Creationism has evolved. Since the Scopes Monkey Trial in the 1920s, state legislatures and the courts have been fighting over teaching evolution and creationism in the classroom. Secular interests have won the biggest cases, which has forced creationists to adapt.

In the latest issue of Science, Nicholas Matzke — a former staffer at the National Center for Science Education, a nonprofit dedicated to protecting evolution education — traces the evolution of creationist legislation since the 2005 ban on teaching intelligent design.

Matzke is a phylogeneticist, which means he uses DNA and fossil data to graph how different species are related on an evolutionary tree. Then a computer program draws the most likely evolutionary scenario.

He ran 65 proposed state and local policies skeptical of evolution through such a program and created the following chart:


Creationist bills have evolved to include climate change

"[The analysis] lets you say not only do these bills share some kind of family resemblance, but these legislatures probably copied their bill from this specific bill," Matzke tells me. "Early on, Alabama bills were the source. After that, Louisiana and Tennessee — places where these policies passed — it’s pretty clear that they inspired further policies."

Matzke's analysis shows the biggest leap creationist legislation took is when a policy proposed in Ouachita Parish, Louisiana, in 2006, broadened the language to encompass other contentious scientific topics like human cloning and global warming.

"The tactic appears to be an attempt to circumvent earlier legal decisions suggesting that targeting evolution alone is [on the face] evidence of religious motivation and, thus, unconstitutional, perhaps also motivated by the dislike of climate change research by economic and religious conservatives," Matzke writes in Science.

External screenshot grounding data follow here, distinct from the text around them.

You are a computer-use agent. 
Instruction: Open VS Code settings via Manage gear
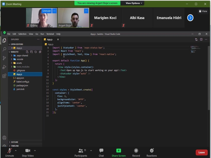[x=4, y=146]
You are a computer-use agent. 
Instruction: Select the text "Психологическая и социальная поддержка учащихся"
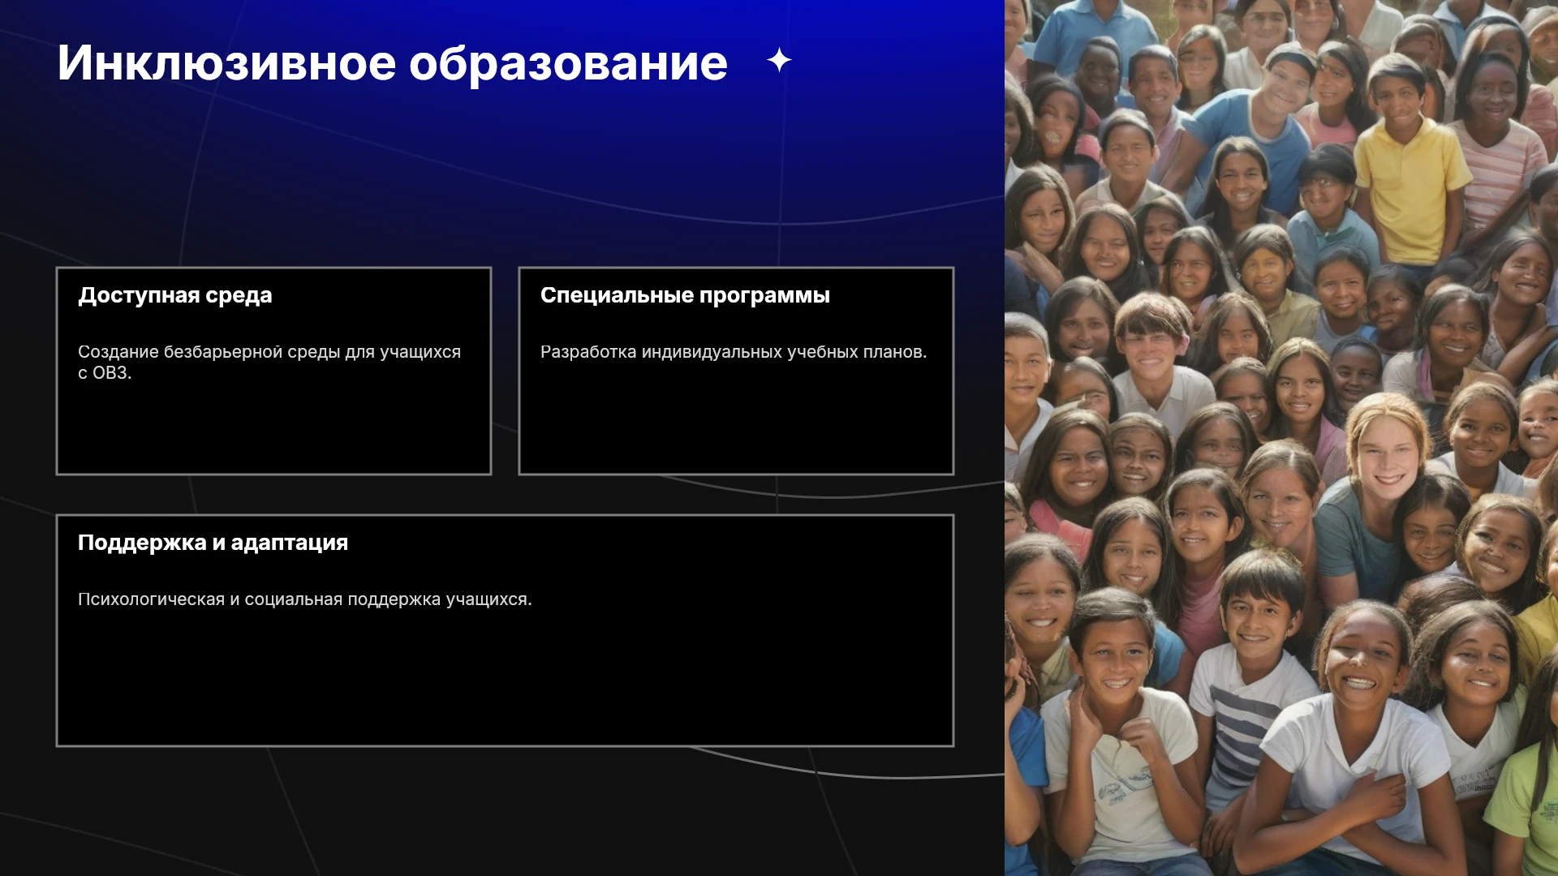click(x=305, y=599)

After the Ouachita proposal, similar language popped up in a dozen other proposals.

After a federal court banned teaching intelligent design in 2005, policies promoting "academic freedom" began to circulate. "These don’t mention creationism," Matzke says. "These don’t mention intelligent design."

In 2008, Louisiana passed a bill that advocated for "open and objective discussion of scientific theories being studied including, but not limited to, evolution, the origins of life, global warming, and human cloning." In 2012, Tennessee passed a similar resolution. By encouraging "academic freedom," these bills presumably give teachers who want to discredit evolution or students who won't hear any of it some protection.

"You can make a more specific analogy to diseases," he says. "We know that microbes evolve. They evolve to get around the immune system. They evolve to become sneakier. Animals evolving camouflage to avoid predators and stuff like that. We’re really seeing that happen with these creationist bills. The more obvious forms of these bills got shot down." But sneakier bills — ones couched in terms of "academic freedom" — can still get passed.

These shifting creationist tactics go way back

  • In 1968, in Epperson v. Arkansas the Supreme Court declared bans on teaching evolution to be unconstitutional.

After: Creation-education proponents invented "creation science," an attempt to reconcile Bible stories with science. The Creation Museum in Kentucky founded in 2007 put these theories on wild display.

  • In 1987, the Supreme Court declared that teaching creation science was unconstitutional in Edwards v. Aguillard.

After: Creationists proposed "intelligent design theory," an intentionally vague idea that suggests some phenomena in nature are too complex to have been developed without an "intelligent designer."

And since then, creationists proposals have evolved yet again.

"Courts provide the selection pressure," Matzke says. "The ones that can avoid that selection pressure survive and produce the next generation of bills. It’s a pretty basic thing. If something is killing off one strategy, then policies that take a different strategy will propagate."